One of the first contracts a business signs is a commercial lease. However, even though commercial leases are common, these agreements are usually complex and many businesses sign them without fully knowing what they are agreeing. Often a few months or years down the road tenants find out through tough experiences that there were hidden traps in the lease.
We help businesses make sure that their commercial leases are fair and a good investment. Having an experienced real estate attorney carefully review your commercial lease could help save your business.
For many businesses their rent is their single biggest fixed cost. But, many businesses don’t realize that their lease may have clauses that can drastically increase their monthly costs with little or no warning.

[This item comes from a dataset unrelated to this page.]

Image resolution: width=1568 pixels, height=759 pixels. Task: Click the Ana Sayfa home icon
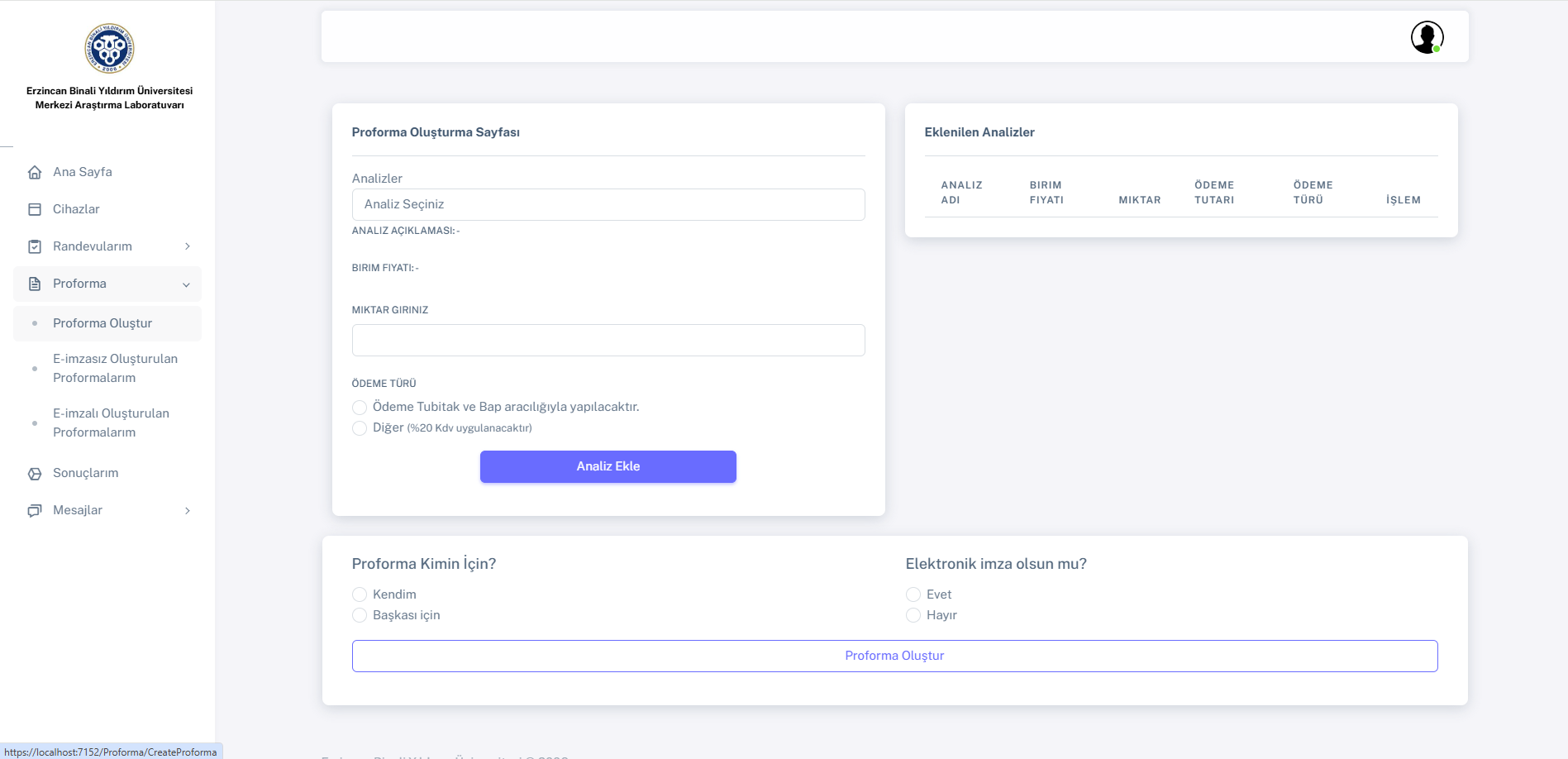pos(35,172)
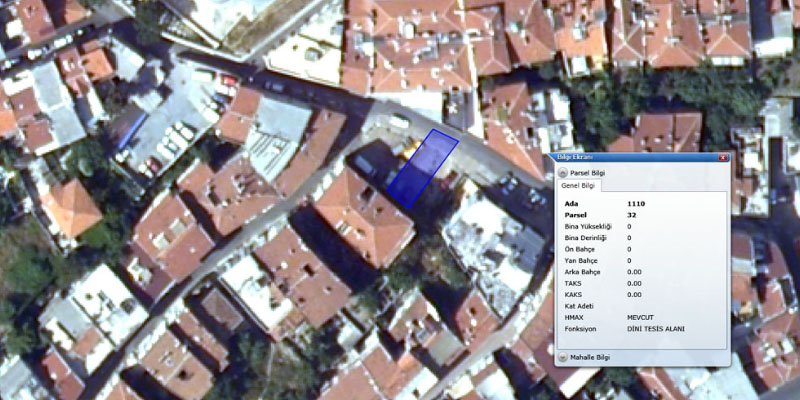The height and width of the screenshot is (400, 800).
Task: Close the Bilgi Ekranı window
Action: coord(722,158)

You need to make sure your business isn’t hamstrung down the road by sudden increases in rent, fees, or maintenance costs. Because we have years of experience reviewing commercial leases and fighting with commercial landlords in court, we understand what to look for in a lease and how to avoid any traps.
Our firm can also help you renegotiate problematic clauses and limit the risks you and your business are exposed to under the lease. Don’t let one of your business’s most important contracts be something you sign without a full understanding of what you are getting into.

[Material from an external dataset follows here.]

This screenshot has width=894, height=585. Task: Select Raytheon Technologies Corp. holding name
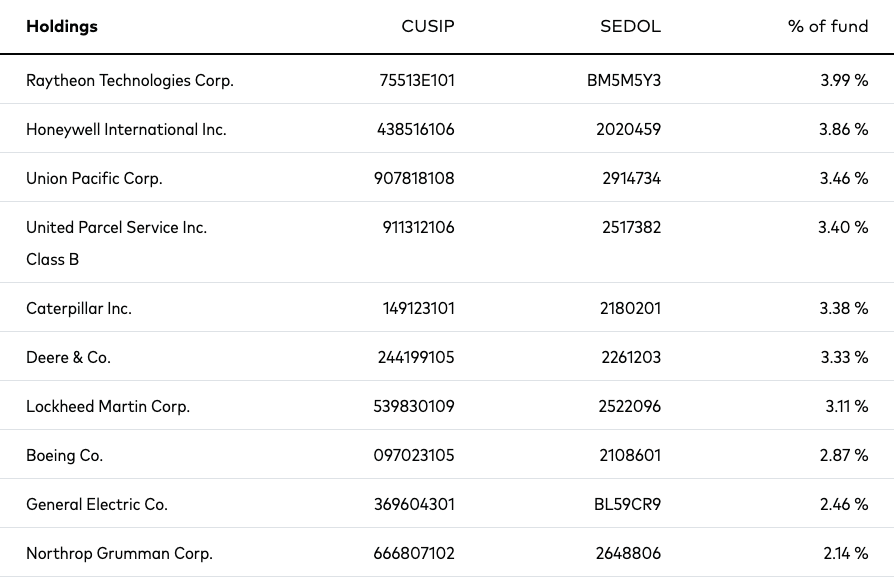tap(130, 81)
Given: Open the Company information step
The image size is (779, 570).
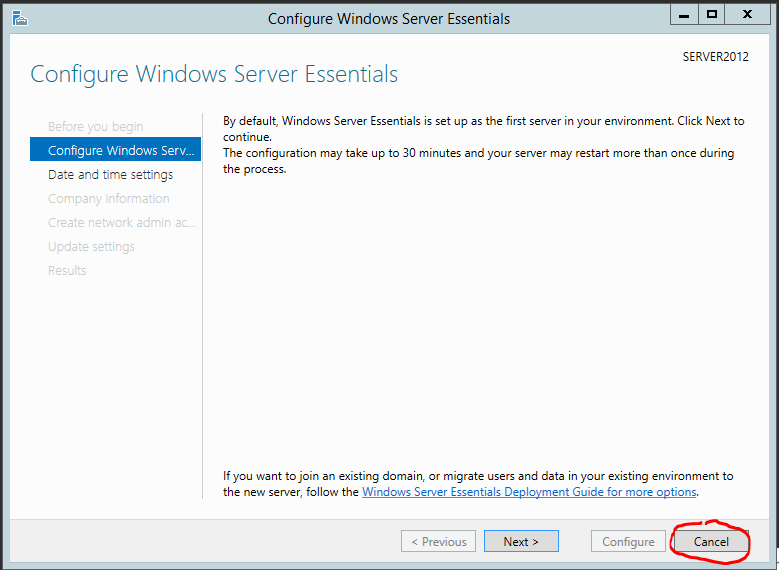Looking at the screenshot, I should click(108, 198).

When you hire Walsh Banks Law, you gain access to trusted, experienced lawyers for strategic legal counsel and representation. Give us a call and find out how our legal services can help you. (407) 259-2426 or Schedule a Consultation
Commercial leases are long and complicated. The first time you ever read through a commercial lease it can feel like you are in a parallel universe. The words are clearly in English, but often the terms are so filled with jargon that entire sentences are incomprehensible.
Commercial leases are loaded with what attorneys call “terms of art”. These are phrases that have specific legal meanings that are often very different from the way the words are used in everyday language.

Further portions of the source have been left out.